Pas de bonnets phrygiens, ni de carmagnoles, encore moins de sans-culottes, mais des Chinois qui défilent en silence, des danseuses arabes, des tambours africains, des percussionnistes sénégalais, le moonwalking de Michael Jackson et enfin une cantatrice noire-américaine, Jessye Norman, qui entonne l'hymne national. La Marseillaise. Le défilé-opéra sur les Champs-Élysées pourcélébrer le bicentenaire de la Révolution française le 14 juillet 1989, a des allures de pub Benetton. Pas étonnant, son chorégraphe, Jean-Paul Goude, est un publicitaire. Mais son esthétique branchée dissimule une véritable idéologie : celle de la religion du multiculturalisme et des droits de l'homme.

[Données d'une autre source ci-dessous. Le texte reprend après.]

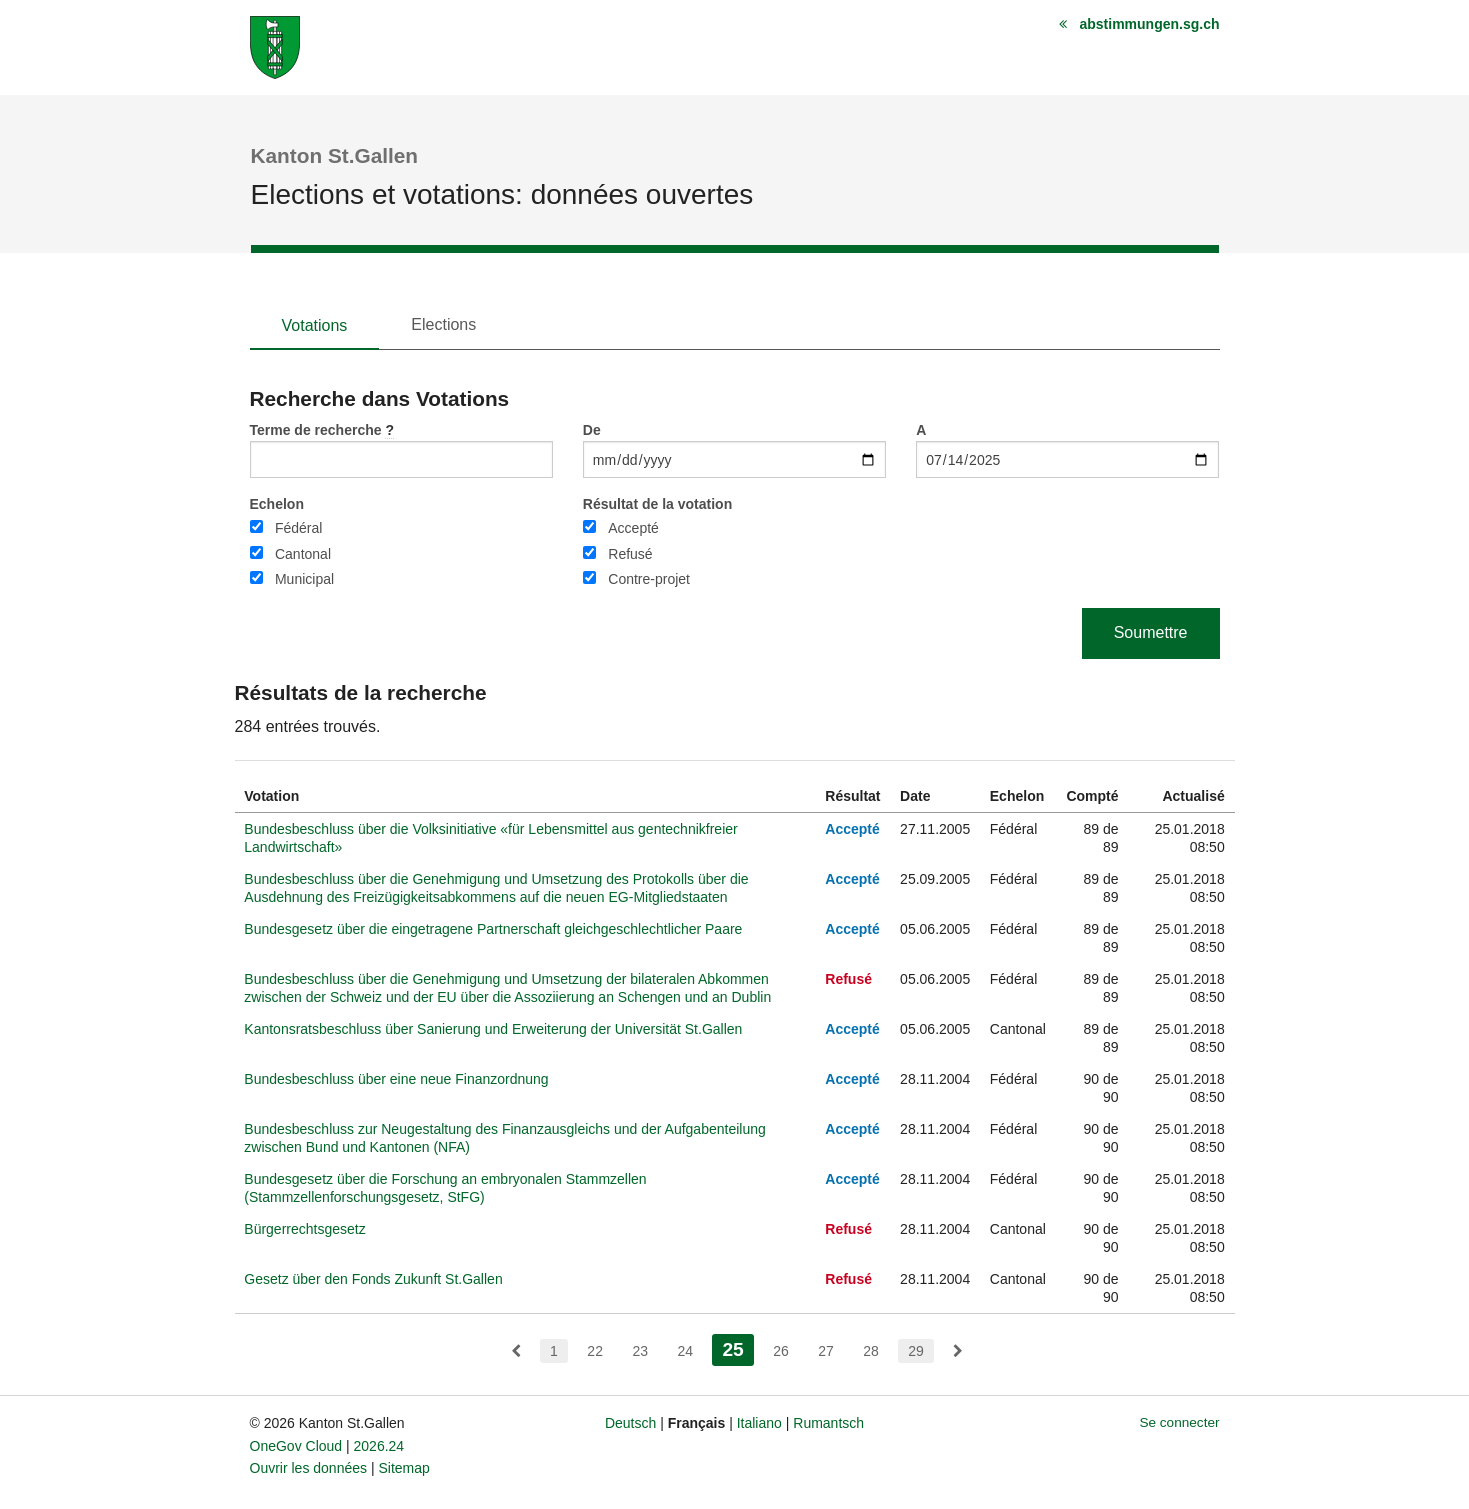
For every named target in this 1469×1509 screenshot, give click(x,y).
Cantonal (303, 554)
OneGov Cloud (296, 1446)
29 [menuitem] (916, 1351)
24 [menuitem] (685, 1351)
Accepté (633, 528)
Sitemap (403, 1468)
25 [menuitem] (737, 1347)
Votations (315, 325)
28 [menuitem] (871, 1351)
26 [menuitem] (781, 1351)
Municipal (304, 579)
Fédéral (298, 528)
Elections (443, 324)
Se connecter (1179, 1422)
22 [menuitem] (595, 1351)
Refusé (630, 554)
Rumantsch (828, 1423)
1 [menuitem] (554, 1351)
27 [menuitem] (826, 1351)
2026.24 (379, 1446)
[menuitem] (516, 1351)
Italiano (759, 1423)
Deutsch (630, 1423)
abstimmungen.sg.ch (1149, 24)
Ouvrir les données (309, 1468)
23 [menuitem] (640, 1351)
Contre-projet (649, 579)
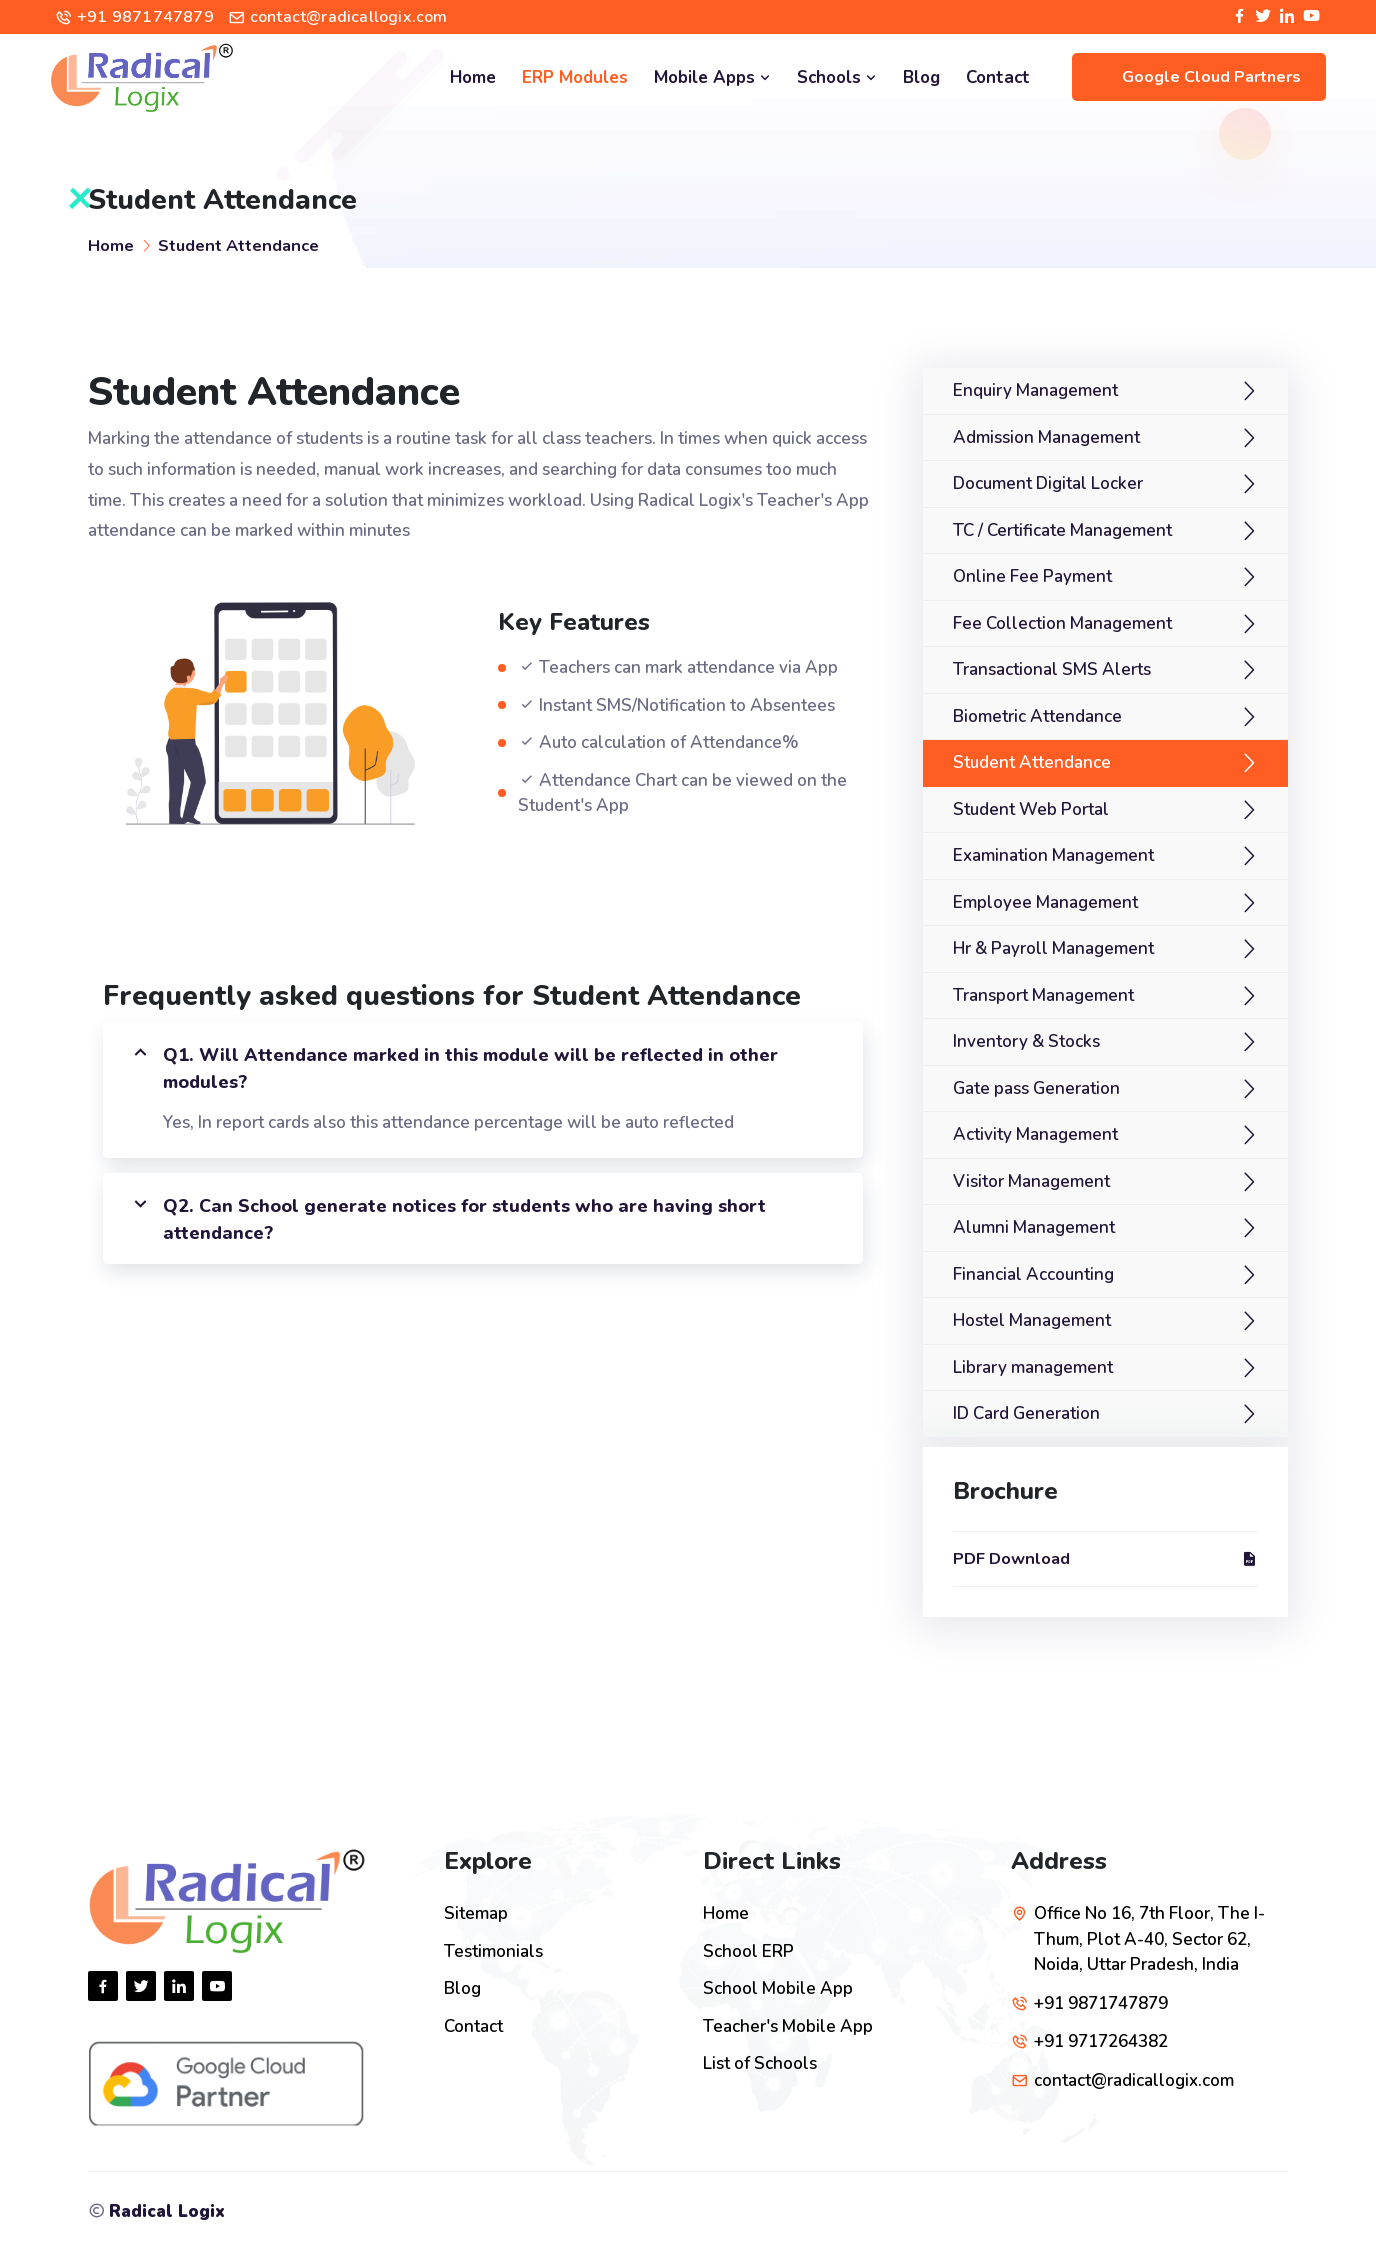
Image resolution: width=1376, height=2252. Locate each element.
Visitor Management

Au lendemain de la célébration, il précise quelles étaient ses intentions : "Pour moi la Révolution, c'est d'abord les droits de l'homme, le reste n'est qu'un souvenir", ou encore : "Nous savions que nous allions célébrer la fête des tribus planétaires."

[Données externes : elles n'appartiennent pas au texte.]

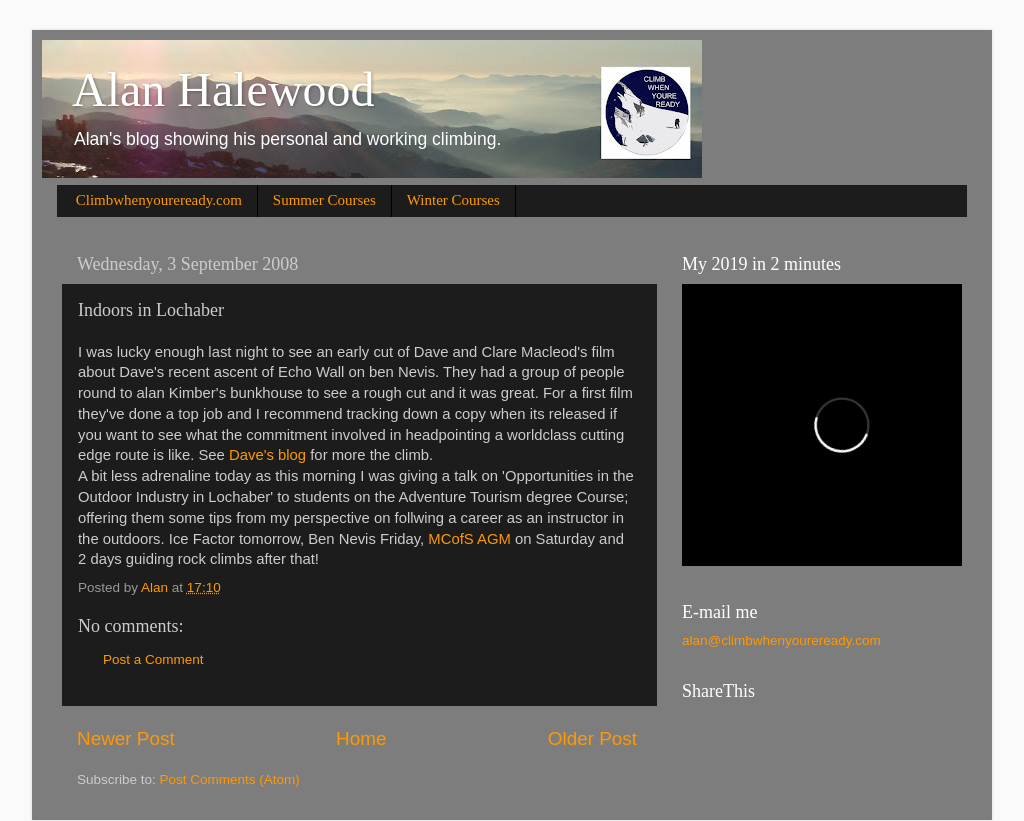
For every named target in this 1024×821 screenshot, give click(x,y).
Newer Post (126, 738)
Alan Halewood (223, 89)
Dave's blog (267, 455)
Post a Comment (153, 659)
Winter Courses (453, 200)
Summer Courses (324, 200)
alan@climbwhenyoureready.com (781, 640)
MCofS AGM (469, 539)
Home (361, 738)
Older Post (592, 738)
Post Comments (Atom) (230, 779)
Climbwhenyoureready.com (159, 200)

La Révolution est expurgée de sa dimension patriotique et sociale. L'universalisme républicain, fondé sur l'assimilation d'un héritage politique et culturel commun, est repeint aux couleurs du multiculturalisme étatsunien fondé sur la juxtaposition des communautés. Une trahison complète de la Révolution qui avait justement tout fait pour limiter le pouvoir des communautés. La France est une nation multiethnique, mais en aucun cas multiculturelle. "Il faut tout refuser aux Juifs comme nation et tout accorder aux Juifs comme individus", avait dit Stanislas de Clermont-Tonnerre dans un célèbre discours à l'Assemblée nationale en 1789. François Furet a préparé le terrain à cette relecture idéologique en fustigeant la vulgate "lénino-jacobine" des historiens supposément marxistes et en ne voulant retenir de la Révolution que "les droits de l'homme". Paradoxalement, ce sont les historiens anglais ou américains qui contestent avec le plus de vigueur "le révisionnisme furetien". Dans deux longs articles critiques parus en septembre 2004 dans la London Review of Books (septembre 2004), le Britannique Perry Anderson voit en Furet "le joueur de flûte intellectuel qui aurait converti l'intelligentsia hexagonale au libéral-capitalisme et, par là, affadi la culture française".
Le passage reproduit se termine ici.